Happy times are here, I hope it stays. I haven't got so many things to worry about except that we're running out of toothpaste and we have to remember to buy now 'cuz tomorrow it'll all be gone and eeoww. Really, we must not forget today ... BUY TOOTHPASTE!
And now, I wanna share to you about the person who is very good with his in-laws ... yup, eyes rolling, goose bumping, jaw clenching in-laws ... But for my one true love, that is NO hassle. He is dear to my parents as much as they are dear to him ... aawww. I sometimes even wonder if I'm their "real", true-to-life daughter that they take his side when we have some rows! While I, could not imagine being left alone with his mom or will I be able to share a room with her for more than an hour ... I'm just too shy or just too worried to make mistakes in front of her... besides not being able to speak their hometowm dialect, my relationship with my in-laws are quite/slightly/gently doomed from the start... BUT surely, I' am working on understanding words and phrases, that I now could catch up with what they're saying ... I just couldn't speak it, not anytime soon! ... and when I practice, he hardly recognizes what I just said and laughs. poor you.
Language/Dialect barrier, how bad can it be? For relationships not to flourish? ... bad. You can't really build that much out of elaborate gestures and smiles all throughout what seems like a conversation. While my hubby speaks mine since he studied in the city I lived in and though I understand some, I never could speak other dialects except my own ...
TRIVIA: In my province, Albay (popular for the Mt. Mayon) travel 15 mins. to another town and you will already be greeted with a different dialect! ... Travel 15 minutes more and another dialect ... the farther you travel, the more dialects you'll encounter.

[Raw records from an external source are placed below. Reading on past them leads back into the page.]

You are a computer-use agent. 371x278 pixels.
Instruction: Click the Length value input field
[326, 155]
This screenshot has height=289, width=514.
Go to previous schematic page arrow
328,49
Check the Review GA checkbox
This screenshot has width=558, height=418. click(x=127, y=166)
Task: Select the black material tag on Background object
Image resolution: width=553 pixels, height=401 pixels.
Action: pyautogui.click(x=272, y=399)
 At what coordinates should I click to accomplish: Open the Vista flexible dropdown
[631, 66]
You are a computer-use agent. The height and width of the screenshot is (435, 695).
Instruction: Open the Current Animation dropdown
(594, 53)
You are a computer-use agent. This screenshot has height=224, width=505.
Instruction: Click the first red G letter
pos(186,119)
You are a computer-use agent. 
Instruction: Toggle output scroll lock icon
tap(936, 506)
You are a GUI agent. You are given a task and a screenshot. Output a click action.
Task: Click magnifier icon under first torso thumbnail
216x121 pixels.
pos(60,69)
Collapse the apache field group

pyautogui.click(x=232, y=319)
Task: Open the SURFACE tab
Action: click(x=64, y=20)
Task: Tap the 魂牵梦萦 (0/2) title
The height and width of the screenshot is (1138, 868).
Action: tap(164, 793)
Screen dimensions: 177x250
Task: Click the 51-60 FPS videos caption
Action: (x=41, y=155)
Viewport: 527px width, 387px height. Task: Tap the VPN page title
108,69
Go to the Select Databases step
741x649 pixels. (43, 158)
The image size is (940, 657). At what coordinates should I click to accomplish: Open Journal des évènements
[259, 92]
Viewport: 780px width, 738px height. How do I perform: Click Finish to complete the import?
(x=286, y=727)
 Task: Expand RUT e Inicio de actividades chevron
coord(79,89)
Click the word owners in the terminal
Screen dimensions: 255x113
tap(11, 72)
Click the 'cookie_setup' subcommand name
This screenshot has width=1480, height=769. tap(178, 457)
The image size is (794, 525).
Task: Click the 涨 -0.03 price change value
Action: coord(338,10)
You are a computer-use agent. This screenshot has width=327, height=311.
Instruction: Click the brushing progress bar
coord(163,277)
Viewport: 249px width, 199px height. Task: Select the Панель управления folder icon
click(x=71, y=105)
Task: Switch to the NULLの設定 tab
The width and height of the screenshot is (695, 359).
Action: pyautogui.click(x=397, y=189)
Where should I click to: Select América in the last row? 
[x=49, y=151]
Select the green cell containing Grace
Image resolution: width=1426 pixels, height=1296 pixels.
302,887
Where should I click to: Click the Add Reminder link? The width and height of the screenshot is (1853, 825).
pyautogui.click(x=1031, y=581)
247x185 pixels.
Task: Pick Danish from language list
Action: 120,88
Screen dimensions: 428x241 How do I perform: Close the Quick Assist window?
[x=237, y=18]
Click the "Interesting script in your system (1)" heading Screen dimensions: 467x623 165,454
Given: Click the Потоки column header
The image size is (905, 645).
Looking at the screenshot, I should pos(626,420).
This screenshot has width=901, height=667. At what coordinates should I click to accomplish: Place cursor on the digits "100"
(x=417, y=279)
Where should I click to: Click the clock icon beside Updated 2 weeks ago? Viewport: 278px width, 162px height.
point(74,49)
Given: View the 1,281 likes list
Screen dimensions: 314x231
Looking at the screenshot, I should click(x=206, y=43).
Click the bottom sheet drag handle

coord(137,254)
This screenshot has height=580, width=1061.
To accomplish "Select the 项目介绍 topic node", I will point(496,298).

AND so that is not easy. It's just not an excuse for not bonding well with my in-laws, it really is not easy. (believe me.) I swear!
The point is: Some people are just good with people and some people are like me, who needs more time to relax and be at ease with her surroundings, to sort through her brain some possible topics that one could discuss with in-laws and hopefully they elaborate in answering to avoid that awkward silence. You can never guess how jealous I am of people who can instantly be cool and get on with a conversation with someone they just met! Like, where do you get that??? What do you say? ... It's also a part of our culture that you can never be in a room with someone and say nothing. You can say "kumusta po?" ... (how do you do?/how are you?) then ask about occupation, school, kids, address, home province ... while nodding and smiling a lot ... and then try to make a connection between the things he/she said and yours. viola! is that it??? Are those the things you say even to in-laws? Because I can definitely deal doing that. Maybe with the same confidence as in meeting a new friend ... I'm brilliant with new friends and my old friends.
AND my parents, oh! they are the greatest, they welcomed our husbands into their home like their own sons. Even introduced my hubby to some friends and cousins over lunch last Saturday as being kind and devoted. *blush**blush* (I'm the proud owner!)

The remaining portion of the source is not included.